◆ **INSTRUCTIONS FOR THE TASK**
Starting at the line with "Contact (978, 1311)" in it, reproduce each line below through the last one, exactly, and include nothing else.

◆ **DATA RECORDS**

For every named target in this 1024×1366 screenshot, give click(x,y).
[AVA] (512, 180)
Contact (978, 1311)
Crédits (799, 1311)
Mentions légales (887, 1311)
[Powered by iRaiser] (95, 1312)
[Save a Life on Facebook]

◆ **REPLY TO THE EXERCISE**
Contact (978, 1311)
Crédits (799, 1311)
Mentions légales (887, 1311)
[Powered by iRaiser] (95, 1312)
[Save a Life on Facebook]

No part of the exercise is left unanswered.